:: Фрагмент документа

Калихан долго морщился, вздыхая, и, наконец, сказал идущим сзади:

— Прошу, граждане, не разговаривать!

Строители умолкли…»

Все здесь реалистически правдиво, вплоть до того, что раздосадованный нарушением привычного покоя Калихан сказал «граждане», а не, к примеру, «товарищи». Но вместе с тем все взывает к подтексту: эти стены хранят разделение на стражей и узников, и оттого голос трансформируется в бормотание и стон — человеческому общению нужны простор, свобода, доверие… И это не амнистирование преступников, не осуждение любой стражи, а раздумье над условиями человеческого общения.

О пробуждении духовного начала в человеке повествует и «Второе путешествие Каипа». И здесь, при всей реалистичности деталей плавания Каипа, также главенствует «вечная проблема», еще одна «загадка всего мира«: человек и смерть. Каип, от плывший когда-то в первое путешествие от Айши, теперь, став старым и почувствовав приближение смерти, понимает и свою вину перед нею, и ее боль. Первое его путешествие было от гнез да и от себя, второе — к гнезду для обретения себя. Да и нарочито расшифровывается к концу повести смысл имени героя: Каип — Гаиб — Гариб — странник. Человек вообще странник. И второе путешествие Каипа в известной мере путешествие в глубь себя, когда ищут «не утешения, а истины».

В странствиях Каипа есть что-то необычайно близкое той совокупности этико-эстетических принципов, которые утверждал в русской литературе Платонов (и чье влияние сказалось в прозе Пулатова в конце шестидесятых годов, особенно в повести «Прочие населенные пункты», которую можно вообразить как своеобразное продолжение ’’Джан” — судьбу пустынных жителей, выведенных к свету).

::::

= Задание A =
Как во фрагменте о прозе Пулатова расшифровывается имя героя Каипа?
= Задание B =
Продолжите фрагмент о прозе Пулатова, начав сразу после его последнего предложения.

:: Извлечённые записи

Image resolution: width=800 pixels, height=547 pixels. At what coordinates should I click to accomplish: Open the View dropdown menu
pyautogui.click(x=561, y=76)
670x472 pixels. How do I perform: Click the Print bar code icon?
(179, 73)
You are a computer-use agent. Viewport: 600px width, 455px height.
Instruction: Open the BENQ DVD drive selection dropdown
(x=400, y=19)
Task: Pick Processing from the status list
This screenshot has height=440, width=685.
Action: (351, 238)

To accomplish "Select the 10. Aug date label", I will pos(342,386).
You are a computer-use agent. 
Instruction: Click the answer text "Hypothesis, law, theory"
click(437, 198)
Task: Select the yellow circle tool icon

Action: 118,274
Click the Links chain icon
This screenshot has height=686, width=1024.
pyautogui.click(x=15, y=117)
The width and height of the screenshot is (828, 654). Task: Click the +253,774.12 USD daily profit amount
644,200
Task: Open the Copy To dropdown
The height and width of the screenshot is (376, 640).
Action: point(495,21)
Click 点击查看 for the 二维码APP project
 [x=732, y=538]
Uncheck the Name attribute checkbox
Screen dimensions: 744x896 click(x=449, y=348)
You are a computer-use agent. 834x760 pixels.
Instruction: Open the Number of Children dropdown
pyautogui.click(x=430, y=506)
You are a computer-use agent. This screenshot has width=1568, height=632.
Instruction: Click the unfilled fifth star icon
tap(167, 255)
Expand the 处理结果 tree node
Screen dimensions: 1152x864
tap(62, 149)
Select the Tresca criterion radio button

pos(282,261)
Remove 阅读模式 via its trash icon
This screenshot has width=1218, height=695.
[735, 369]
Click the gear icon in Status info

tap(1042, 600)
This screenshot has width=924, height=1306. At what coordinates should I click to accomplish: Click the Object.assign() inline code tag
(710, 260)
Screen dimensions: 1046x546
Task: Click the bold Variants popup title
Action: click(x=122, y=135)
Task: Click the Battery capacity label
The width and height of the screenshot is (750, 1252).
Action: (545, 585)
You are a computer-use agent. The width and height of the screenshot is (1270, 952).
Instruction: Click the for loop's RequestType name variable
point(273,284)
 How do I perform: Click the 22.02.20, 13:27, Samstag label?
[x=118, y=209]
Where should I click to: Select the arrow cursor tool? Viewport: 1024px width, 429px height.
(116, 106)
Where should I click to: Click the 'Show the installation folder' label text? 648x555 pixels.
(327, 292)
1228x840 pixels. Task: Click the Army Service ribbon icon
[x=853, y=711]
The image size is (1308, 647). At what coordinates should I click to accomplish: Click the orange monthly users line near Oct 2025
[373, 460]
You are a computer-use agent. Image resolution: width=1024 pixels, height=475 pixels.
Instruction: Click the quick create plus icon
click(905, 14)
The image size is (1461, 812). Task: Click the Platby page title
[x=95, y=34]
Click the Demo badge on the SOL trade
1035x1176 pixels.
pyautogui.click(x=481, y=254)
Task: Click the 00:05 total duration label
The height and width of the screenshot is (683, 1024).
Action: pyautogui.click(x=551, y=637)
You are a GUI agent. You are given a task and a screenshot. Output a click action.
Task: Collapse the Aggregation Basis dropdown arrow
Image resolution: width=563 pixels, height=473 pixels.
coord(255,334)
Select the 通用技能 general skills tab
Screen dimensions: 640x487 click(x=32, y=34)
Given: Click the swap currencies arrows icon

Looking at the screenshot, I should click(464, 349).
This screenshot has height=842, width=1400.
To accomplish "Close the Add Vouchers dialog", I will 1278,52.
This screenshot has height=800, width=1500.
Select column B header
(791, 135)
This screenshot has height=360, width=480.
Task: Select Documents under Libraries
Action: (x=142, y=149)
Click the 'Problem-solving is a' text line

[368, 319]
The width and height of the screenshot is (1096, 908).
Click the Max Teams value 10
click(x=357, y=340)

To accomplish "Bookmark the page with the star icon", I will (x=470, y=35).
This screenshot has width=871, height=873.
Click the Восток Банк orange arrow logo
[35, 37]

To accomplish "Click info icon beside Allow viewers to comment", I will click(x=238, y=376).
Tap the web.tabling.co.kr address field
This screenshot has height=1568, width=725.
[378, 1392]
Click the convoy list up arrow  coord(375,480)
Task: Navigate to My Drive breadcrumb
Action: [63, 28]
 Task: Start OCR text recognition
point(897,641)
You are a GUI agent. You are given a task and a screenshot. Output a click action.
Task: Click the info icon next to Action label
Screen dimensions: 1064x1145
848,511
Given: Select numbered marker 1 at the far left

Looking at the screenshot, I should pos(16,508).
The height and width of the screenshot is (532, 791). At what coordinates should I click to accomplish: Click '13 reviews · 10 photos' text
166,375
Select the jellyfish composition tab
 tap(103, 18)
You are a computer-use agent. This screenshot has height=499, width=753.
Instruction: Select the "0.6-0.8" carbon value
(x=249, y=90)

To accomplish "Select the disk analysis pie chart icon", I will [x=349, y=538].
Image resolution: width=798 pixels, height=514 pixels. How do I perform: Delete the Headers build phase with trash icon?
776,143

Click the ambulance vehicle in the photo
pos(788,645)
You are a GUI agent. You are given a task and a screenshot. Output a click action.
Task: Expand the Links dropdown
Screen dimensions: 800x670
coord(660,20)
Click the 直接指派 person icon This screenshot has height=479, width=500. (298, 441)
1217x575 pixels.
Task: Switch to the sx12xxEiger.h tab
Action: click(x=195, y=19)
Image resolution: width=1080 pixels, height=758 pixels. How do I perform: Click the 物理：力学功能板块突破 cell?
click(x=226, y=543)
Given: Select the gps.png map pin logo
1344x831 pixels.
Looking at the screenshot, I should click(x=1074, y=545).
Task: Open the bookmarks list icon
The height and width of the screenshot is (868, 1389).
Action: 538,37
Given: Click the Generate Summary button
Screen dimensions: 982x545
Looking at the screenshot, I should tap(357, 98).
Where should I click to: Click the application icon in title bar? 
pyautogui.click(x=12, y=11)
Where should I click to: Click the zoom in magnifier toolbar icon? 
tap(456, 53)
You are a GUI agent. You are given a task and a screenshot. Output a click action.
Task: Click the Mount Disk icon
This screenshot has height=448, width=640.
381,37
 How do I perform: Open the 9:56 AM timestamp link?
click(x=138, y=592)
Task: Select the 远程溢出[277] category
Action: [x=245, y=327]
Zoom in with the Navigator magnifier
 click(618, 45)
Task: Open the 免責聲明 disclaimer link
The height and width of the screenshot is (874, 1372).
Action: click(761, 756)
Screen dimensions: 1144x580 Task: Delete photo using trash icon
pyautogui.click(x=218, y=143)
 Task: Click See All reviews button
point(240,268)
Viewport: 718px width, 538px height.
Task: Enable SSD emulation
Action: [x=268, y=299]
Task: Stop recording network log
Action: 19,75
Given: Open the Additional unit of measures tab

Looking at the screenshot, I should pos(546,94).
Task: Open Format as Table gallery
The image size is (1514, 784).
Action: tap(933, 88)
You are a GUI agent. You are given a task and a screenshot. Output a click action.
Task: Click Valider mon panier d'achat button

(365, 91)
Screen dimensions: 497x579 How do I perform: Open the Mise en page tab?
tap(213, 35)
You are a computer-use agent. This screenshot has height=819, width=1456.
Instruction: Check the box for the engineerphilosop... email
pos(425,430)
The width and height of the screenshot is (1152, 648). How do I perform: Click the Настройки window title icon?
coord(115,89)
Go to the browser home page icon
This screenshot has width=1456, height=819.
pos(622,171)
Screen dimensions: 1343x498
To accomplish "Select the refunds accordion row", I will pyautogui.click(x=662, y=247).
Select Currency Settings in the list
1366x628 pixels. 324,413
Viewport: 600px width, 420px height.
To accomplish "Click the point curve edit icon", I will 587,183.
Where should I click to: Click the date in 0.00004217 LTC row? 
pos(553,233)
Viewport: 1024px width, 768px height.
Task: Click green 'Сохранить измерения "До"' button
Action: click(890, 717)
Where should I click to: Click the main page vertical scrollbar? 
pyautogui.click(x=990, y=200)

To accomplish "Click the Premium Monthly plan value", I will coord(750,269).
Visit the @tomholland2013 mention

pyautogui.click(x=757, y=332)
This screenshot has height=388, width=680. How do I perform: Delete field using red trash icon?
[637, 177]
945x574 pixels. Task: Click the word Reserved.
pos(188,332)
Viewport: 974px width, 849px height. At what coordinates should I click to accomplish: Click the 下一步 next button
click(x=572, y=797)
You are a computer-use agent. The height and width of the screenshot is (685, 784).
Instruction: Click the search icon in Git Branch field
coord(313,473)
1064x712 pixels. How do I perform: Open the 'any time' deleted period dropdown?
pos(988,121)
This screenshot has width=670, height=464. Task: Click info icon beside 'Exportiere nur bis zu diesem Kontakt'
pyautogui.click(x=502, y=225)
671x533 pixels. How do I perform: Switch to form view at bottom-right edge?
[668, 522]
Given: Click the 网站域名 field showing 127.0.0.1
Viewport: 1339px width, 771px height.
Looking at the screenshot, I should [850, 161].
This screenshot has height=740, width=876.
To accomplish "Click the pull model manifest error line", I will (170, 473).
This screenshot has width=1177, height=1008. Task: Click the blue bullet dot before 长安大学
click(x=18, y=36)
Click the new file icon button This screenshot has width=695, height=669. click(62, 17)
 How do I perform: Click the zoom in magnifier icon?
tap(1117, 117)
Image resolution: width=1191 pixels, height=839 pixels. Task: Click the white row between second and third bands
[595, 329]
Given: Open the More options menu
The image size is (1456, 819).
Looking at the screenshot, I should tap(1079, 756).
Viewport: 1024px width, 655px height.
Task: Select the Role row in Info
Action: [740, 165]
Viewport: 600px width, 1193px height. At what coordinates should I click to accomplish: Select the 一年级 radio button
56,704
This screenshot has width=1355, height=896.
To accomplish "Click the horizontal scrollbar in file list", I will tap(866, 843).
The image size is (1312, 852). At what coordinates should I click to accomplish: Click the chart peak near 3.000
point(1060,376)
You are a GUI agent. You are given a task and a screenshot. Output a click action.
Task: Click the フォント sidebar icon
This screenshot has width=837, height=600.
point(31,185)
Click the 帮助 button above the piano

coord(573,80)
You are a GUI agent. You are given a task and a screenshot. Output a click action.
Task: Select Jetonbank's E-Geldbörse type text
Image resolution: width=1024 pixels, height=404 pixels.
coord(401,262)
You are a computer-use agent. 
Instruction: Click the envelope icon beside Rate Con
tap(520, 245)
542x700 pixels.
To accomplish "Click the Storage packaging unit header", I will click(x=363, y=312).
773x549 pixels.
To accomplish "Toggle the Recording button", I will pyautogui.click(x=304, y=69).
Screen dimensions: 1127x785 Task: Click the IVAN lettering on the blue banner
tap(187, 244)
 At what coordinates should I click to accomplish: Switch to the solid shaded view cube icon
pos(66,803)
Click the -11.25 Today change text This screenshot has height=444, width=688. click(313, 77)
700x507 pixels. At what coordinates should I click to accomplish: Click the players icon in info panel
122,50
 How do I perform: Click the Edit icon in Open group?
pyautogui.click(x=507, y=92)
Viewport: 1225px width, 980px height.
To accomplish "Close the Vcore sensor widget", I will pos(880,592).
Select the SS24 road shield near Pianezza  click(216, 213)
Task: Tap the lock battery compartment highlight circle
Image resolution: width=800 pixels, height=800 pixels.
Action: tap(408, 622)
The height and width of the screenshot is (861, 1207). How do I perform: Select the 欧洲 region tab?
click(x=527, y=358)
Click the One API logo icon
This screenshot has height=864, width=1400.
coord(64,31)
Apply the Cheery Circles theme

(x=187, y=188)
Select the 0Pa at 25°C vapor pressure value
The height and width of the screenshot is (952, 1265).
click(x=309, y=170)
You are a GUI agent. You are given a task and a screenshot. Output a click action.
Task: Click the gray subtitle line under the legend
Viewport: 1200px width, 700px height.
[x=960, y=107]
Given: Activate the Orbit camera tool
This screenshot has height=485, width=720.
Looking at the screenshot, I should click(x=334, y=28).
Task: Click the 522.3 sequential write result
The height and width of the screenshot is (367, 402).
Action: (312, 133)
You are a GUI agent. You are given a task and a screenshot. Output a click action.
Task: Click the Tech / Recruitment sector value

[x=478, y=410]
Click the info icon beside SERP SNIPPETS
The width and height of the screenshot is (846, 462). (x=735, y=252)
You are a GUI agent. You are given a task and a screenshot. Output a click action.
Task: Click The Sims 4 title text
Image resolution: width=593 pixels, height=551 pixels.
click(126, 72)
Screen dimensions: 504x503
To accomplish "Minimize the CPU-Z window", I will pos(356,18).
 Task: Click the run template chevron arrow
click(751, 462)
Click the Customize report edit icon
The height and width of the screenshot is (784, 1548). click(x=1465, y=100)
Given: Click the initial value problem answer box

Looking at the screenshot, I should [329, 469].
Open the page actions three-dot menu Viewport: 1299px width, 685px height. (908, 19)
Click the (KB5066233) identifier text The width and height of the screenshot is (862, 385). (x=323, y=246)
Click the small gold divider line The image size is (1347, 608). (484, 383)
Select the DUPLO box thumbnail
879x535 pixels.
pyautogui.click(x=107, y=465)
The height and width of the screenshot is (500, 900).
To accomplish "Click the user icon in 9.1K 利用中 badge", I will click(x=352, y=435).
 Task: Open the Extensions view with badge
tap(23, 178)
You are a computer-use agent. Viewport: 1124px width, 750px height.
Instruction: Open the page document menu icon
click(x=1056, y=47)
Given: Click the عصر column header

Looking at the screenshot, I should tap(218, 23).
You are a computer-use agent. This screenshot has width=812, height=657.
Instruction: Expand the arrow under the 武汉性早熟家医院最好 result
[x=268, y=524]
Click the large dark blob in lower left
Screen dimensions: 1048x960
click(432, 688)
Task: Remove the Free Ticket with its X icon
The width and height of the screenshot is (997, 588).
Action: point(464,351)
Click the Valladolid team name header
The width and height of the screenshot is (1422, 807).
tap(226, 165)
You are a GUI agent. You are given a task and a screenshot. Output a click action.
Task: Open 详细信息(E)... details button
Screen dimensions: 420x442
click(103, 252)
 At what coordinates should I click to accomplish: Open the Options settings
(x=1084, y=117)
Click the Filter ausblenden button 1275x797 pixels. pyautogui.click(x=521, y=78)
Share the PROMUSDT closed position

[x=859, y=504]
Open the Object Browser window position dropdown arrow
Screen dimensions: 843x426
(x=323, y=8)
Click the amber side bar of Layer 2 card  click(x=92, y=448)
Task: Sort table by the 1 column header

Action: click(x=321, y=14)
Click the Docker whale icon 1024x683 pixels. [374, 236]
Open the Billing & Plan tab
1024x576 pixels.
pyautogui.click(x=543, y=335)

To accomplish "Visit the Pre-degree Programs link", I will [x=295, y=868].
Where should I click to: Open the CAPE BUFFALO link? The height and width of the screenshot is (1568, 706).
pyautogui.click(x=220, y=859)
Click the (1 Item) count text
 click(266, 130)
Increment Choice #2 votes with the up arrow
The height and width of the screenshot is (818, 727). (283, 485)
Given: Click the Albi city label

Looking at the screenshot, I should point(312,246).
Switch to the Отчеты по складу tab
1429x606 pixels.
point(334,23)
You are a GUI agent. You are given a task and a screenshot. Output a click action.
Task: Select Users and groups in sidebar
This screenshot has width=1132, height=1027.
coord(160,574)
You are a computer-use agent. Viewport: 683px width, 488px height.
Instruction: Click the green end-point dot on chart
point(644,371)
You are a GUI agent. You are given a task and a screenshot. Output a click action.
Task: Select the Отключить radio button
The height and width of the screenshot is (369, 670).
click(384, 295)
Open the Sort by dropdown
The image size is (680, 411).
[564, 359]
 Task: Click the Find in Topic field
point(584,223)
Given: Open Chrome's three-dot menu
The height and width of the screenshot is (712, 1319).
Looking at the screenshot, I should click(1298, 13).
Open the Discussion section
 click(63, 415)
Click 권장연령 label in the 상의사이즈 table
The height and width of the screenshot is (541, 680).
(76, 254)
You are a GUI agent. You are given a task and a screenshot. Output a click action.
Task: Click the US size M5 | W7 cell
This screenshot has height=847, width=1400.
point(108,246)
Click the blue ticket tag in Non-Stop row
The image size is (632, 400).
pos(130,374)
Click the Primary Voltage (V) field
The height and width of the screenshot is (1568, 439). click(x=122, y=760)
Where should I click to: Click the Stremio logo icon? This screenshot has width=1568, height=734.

::::

= Поле ответа A =
Каип — Гаиб — Гариб — странник.

= Поле ответа B =
Каип близок платоновскому Фоме Пухову. у и самим мотивом странничества, и уровнем своих воззрений на мир. Сходна и некоторая растерянность Каипа и платоновских простых людей перед стихией жизни: в обоих случаях поэтизируются люди, не покоряющие, а избывающие жизнь. Мир простых людей, их этика, их поэзия, их уровень познания мира и практическое отношение к нему и служит предметом пристального внимания обоих писателей. Да и представление Пулатова о чужих, враждебных человеку силах и о внутреннем единении простых людей очень близки платоновским. Близка платоновской и философская «нагруженность» бытового факта, переводящая простое отправление жизненной функции в осмысленную частицу бытия: перед отплытием в иной мир Каип «ел и пил умеренно, чтобы тело не тратило свои соки на мелочи»

С полным основанием писала Г. Трефилова: «Наложение поэтики иносказания на поэтику социально-бытового реализма превращает повести Т. Пулатова в одну из разновидностей философски-дидактической прозы, тяготеющей к жанру параболы».

Благодаря своеобразному совмещению реальности и символики в повести действительно возникает не поучение, как то свойственно притче, а раздумье… Причем это не натурфилософия, не проблема «природы как внешней силы и природного начала в человеке», которую усматривали в повести некоторые критики, а «обыкновенная» философия. В судьбе Каипа речь идет не столько о взаимоотношениях человека с природой или о его природной сущности, сколько об общественной людской сущности.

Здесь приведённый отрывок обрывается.